2/25/2008

The Drop - Hereditary Illness

The drop is a hereditary illness, almost exclusive of the mature male, due to an abnormality of the protean metabolism that produce an increase of the uric acid of the blood and your deposit in the cartilages articulares and sometimes also in the kidneys. The uric acid derives of the purines that, in turn, they are a component of the nucleoproteínas, present in the cellular cores. You are an endogenous uric acid, coming from the replacement of the nucleoproteínas of the body, and an exogenous uric acid that enter with the foods. The normal concentration of uric acid in the blood, is from 5 to 6 mg for 100 cc. Your deletion with the urination depends on the power supply, but, for average, you are of 1 g newspaper.

The sanguine uric acid is elevated in the drop sick person. This alteration is due to an increase of your formation and a decrease of the renal deletion. The rich food intake in purines can precipitate a joint inflammation attack, to cause a renal colic or to aggravate the pains of the chronic drop.

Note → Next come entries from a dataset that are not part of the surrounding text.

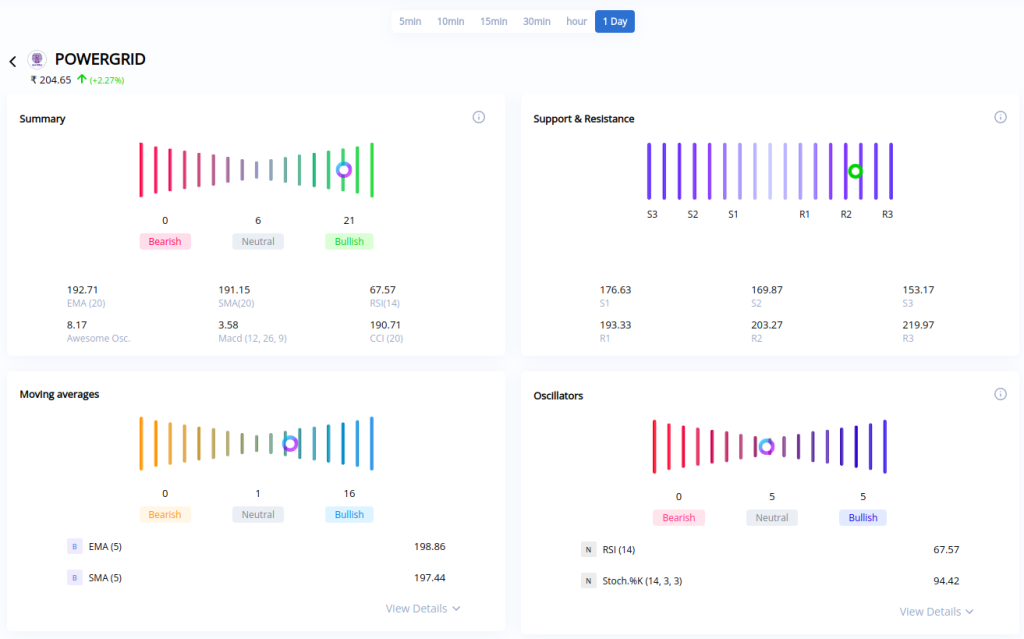Screen dimensions: 1024x639
Task: Click the N badge beside Stoch.%K indicator
Action: (589, 580)
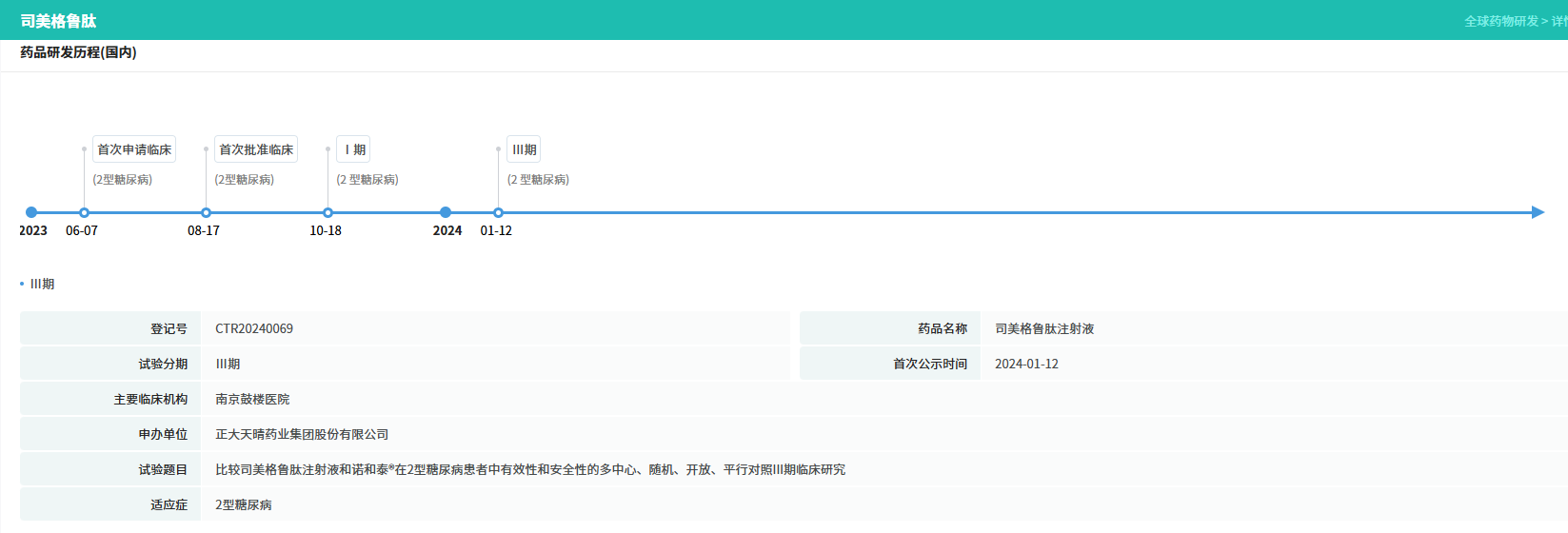Select the 01-12 timeline node circle
The height and width of the screenshot is (533, 1568).
coord(498,213)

The diet is the base of the treatment of the gouty one. During the acute attack, the power supply should only consist on milk descremada, boiled rice and fresh fruits. To favor the urinary deletion the uric acid, they will take liquids in abundance. When the cross-reference begins, eggs can be added, flesh gelatina, pàsta of soup, butter and oleum; some days later the diet is completed with vegetables, vegetables, tender flesh and fish target. The richest foods in purines are the liver, the kidneys and the brains, the blue fish and the shellfish, the red flesh and the hunt; all they should be deleted, total and definitively, of the diet of the gouty one.

The treatment medicamentoso is founded in the management of drugs that you/they impede the uric acid formation and in others that favor your deletion with the urination. The acute attacks improve with the colchicine and with antinflamatorios of hormonal type, as the glucocorticoids, or synthetic, as the phenybutazone.